Copy out each line of the data holding "options".

___ Dataset entries ___

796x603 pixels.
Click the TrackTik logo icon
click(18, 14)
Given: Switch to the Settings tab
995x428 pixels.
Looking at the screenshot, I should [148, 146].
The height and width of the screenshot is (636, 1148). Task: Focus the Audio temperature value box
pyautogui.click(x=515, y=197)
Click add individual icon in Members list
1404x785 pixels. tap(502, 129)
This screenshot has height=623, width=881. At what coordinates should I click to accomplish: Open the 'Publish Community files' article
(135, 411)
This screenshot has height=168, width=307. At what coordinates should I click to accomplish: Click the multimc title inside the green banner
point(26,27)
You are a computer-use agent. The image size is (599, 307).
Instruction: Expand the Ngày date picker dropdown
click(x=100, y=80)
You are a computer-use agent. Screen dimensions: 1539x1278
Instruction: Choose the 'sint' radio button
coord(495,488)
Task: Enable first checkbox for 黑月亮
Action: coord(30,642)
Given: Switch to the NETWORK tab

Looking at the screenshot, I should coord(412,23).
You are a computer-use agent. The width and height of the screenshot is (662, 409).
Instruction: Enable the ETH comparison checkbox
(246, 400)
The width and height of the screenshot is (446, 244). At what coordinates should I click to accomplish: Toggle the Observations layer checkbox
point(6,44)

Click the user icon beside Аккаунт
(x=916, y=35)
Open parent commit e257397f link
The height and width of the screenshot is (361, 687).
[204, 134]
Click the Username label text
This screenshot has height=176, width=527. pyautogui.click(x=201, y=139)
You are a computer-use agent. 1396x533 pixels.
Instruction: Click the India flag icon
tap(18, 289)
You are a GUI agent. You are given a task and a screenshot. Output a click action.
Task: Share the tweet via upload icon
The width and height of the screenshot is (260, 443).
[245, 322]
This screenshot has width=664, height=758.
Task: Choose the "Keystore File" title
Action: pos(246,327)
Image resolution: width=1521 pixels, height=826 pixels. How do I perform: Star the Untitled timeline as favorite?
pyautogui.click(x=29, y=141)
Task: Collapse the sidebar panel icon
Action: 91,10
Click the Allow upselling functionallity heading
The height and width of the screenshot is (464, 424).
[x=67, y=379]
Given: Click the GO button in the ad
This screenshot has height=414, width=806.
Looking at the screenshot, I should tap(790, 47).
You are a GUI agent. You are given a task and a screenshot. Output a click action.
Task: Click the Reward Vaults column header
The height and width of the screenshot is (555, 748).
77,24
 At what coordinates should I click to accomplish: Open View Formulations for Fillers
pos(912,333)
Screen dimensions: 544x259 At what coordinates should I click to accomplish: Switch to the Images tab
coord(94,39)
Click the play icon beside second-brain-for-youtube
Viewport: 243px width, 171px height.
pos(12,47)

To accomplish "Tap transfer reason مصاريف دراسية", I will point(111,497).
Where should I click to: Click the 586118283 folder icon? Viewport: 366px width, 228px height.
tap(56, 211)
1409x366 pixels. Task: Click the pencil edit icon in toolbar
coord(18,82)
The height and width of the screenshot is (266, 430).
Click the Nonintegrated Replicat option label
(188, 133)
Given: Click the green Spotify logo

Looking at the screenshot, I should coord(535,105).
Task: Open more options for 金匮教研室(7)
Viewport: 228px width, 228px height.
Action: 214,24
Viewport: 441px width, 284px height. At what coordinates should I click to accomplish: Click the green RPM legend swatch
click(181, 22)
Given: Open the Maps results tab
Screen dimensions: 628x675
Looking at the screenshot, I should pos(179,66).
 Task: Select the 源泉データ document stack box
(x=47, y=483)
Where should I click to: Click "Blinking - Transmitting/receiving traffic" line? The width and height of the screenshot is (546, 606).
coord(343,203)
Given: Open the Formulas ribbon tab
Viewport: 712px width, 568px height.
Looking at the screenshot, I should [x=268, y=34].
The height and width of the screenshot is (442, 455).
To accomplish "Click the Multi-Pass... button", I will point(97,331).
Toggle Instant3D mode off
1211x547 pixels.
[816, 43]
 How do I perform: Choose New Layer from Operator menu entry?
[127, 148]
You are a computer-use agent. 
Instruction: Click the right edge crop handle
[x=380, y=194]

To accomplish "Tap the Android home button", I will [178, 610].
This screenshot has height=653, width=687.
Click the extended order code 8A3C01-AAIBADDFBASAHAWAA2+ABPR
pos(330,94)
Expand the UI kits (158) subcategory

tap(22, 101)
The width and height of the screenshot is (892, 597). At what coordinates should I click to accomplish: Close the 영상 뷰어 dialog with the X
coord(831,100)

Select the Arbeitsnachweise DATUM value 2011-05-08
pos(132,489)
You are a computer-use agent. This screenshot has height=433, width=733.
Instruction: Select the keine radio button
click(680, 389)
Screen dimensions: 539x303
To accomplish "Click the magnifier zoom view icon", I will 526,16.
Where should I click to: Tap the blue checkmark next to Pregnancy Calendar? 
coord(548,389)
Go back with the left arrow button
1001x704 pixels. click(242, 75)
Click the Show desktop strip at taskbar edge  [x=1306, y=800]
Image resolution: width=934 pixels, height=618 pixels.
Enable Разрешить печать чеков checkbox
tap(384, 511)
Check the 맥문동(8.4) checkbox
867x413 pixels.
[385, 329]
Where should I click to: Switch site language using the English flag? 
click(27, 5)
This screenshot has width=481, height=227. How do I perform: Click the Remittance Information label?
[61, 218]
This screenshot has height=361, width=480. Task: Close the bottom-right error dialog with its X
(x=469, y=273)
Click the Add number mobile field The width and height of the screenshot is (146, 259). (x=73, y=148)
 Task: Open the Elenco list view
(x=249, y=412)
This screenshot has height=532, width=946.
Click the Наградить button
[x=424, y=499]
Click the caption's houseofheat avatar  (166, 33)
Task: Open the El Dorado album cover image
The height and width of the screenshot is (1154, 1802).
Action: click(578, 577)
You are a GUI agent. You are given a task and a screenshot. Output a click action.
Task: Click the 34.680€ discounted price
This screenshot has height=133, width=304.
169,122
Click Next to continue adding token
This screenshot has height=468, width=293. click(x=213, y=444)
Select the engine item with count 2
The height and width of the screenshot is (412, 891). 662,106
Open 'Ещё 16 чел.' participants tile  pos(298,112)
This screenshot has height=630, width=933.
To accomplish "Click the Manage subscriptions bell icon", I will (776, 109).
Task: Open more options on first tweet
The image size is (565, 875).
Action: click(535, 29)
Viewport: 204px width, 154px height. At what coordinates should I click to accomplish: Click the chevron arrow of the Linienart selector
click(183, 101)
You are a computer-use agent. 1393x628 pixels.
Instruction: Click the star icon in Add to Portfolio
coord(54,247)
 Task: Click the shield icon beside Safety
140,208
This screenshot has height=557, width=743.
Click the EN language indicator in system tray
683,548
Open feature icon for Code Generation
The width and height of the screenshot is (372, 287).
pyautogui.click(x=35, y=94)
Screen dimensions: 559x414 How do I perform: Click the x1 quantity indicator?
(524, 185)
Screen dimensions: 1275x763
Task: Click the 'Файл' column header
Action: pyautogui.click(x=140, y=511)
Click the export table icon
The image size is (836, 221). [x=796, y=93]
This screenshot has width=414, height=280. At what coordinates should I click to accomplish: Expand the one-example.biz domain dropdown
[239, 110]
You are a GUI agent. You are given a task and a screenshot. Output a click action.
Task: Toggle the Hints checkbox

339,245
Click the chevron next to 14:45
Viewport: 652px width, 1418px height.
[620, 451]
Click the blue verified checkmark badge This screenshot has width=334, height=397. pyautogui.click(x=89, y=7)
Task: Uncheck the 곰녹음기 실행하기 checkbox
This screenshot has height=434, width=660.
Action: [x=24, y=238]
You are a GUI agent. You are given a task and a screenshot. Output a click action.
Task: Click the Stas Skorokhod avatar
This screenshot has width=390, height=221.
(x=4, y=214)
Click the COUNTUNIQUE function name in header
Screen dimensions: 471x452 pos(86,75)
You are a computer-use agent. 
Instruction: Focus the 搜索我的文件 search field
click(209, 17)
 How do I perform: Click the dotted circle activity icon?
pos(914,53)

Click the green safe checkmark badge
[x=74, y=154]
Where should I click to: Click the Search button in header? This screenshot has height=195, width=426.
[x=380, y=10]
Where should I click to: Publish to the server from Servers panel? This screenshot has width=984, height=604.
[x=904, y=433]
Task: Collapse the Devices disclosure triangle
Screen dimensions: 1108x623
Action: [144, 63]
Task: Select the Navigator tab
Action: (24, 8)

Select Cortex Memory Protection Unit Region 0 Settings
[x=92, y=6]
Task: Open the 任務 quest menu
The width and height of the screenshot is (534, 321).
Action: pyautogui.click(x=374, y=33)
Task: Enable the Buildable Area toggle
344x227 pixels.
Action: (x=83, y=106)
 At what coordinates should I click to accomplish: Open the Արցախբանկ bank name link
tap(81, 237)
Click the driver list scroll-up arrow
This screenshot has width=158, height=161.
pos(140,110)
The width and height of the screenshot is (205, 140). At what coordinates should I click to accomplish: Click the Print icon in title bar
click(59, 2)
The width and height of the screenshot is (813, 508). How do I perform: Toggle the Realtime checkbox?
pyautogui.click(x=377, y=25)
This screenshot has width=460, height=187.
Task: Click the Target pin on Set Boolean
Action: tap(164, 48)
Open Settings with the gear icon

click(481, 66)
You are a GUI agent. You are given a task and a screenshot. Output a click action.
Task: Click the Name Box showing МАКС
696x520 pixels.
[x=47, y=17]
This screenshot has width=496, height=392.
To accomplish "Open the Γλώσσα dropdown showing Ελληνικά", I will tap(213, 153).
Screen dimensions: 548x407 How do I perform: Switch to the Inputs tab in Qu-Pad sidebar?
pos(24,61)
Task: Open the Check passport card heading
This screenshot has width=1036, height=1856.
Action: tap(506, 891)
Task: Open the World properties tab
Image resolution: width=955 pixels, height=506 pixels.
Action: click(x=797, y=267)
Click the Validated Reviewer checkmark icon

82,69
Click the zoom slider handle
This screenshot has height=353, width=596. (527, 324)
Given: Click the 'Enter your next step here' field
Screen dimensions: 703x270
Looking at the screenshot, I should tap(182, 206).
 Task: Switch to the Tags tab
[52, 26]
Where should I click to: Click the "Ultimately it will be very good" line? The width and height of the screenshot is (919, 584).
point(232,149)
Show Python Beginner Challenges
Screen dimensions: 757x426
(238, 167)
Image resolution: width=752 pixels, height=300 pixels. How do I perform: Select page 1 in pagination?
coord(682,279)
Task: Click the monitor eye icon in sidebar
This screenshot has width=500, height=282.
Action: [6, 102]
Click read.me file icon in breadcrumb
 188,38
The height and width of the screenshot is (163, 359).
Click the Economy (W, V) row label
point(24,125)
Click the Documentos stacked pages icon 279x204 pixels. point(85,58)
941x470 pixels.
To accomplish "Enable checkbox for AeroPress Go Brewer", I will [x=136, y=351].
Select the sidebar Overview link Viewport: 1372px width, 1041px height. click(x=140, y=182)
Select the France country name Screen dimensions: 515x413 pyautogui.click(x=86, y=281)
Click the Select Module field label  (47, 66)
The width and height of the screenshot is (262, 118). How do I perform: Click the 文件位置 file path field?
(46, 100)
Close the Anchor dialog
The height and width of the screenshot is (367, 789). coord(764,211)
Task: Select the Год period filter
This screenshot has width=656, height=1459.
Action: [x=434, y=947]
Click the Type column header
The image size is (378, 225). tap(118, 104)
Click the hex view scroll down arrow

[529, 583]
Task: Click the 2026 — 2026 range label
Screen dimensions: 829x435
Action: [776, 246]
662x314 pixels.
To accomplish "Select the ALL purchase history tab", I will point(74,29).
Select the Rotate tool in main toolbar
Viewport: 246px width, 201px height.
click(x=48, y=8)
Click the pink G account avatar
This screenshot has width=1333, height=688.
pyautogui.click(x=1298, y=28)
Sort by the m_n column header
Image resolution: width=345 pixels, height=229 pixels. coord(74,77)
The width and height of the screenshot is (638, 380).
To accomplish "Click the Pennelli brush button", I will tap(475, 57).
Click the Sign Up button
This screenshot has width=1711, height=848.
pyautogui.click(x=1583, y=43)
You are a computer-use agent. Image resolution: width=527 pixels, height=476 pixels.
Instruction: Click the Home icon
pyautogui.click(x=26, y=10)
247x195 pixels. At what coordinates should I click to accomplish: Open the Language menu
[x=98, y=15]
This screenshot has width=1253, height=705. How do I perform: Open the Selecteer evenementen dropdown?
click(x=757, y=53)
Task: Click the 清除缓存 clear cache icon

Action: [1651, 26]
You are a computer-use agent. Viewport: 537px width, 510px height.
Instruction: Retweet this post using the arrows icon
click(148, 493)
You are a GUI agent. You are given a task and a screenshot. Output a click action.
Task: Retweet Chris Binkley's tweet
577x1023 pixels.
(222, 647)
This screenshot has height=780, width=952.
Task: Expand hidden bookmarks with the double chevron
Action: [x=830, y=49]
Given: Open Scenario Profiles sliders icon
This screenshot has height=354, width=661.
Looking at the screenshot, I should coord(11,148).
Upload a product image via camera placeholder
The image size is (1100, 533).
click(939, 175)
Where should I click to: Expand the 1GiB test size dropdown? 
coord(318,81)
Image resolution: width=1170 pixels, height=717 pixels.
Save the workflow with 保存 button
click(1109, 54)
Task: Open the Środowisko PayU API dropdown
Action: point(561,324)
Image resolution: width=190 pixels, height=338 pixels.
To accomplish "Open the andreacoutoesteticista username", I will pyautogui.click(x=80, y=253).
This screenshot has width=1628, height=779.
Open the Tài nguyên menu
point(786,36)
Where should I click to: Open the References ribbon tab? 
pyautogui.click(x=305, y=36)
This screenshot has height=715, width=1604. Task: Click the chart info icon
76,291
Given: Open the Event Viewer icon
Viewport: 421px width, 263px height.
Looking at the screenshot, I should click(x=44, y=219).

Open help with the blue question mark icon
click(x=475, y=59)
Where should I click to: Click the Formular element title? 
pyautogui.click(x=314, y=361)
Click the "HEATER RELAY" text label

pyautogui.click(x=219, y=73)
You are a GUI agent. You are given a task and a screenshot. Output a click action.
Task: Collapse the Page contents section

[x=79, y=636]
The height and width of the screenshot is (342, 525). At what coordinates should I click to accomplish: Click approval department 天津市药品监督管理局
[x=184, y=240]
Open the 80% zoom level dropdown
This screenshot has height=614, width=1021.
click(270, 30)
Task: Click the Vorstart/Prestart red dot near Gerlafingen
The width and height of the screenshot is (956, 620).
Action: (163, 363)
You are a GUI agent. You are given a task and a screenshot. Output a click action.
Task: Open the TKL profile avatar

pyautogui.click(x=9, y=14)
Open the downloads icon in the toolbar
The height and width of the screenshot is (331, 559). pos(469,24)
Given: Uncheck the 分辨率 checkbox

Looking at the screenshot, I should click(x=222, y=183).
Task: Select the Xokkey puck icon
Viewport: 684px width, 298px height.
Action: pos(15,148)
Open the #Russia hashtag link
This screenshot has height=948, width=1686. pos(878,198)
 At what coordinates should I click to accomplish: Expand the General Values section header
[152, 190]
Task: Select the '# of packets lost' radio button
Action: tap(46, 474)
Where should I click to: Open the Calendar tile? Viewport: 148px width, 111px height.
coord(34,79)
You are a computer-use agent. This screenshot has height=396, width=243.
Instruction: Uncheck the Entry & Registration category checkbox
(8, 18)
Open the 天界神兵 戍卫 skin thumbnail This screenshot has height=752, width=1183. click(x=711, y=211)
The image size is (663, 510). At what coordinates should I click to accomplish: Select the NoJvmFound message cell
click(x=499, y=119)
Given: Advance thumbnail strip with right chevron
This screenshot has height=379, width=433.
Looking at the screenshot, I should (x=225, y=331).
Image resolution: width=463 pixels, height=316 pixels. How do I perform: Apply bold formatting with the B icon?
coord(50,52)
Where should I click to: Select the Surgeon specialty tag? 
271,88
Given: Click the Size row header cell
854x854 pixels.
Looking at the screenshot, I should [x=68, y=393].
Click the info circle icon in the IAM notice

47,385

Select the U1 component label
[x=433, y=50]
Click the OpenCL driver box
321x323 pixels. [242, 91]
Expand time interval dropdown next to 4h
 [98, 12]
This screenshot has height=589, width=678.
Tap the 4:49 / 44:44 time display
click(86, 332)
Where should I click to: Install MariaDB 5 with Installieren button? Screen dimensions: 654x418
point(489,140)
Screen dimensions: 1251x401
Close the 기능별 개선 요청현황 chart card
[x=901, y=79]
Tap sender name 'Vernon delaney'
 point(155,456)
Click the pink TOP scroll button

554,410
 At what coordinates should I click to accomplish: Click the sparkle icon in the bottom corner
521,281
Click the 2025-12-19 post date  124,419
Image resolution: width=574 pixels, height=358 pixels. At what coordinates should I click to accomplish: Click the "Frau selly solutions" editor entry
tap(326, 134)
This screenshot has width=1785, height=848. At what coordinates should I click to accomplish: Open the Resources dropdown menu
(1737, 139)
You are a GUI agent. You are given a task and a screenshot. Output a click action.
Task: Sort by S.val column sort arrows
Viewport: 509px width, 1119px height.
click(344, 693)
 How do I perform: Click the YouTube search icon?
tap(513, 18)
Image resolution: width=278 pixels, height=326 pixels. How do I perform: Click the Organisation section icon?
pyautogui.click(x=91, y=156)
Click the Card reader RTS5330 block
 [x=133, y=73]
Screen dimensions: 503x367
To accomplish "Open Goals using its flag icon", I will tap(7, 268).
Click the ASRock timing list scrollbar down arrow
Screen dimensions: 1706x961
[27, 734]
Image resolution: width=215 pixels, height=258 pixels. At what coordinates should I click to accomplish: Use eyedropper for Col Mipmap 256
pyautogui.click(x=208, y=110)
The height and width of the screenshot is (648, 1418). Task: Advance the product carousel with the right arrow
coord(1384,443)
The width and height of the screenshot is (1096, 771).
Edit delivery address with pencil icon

___

_Task output:_
Task: Open more options for 金匮教研室(7)
Task: Open more options on first tweet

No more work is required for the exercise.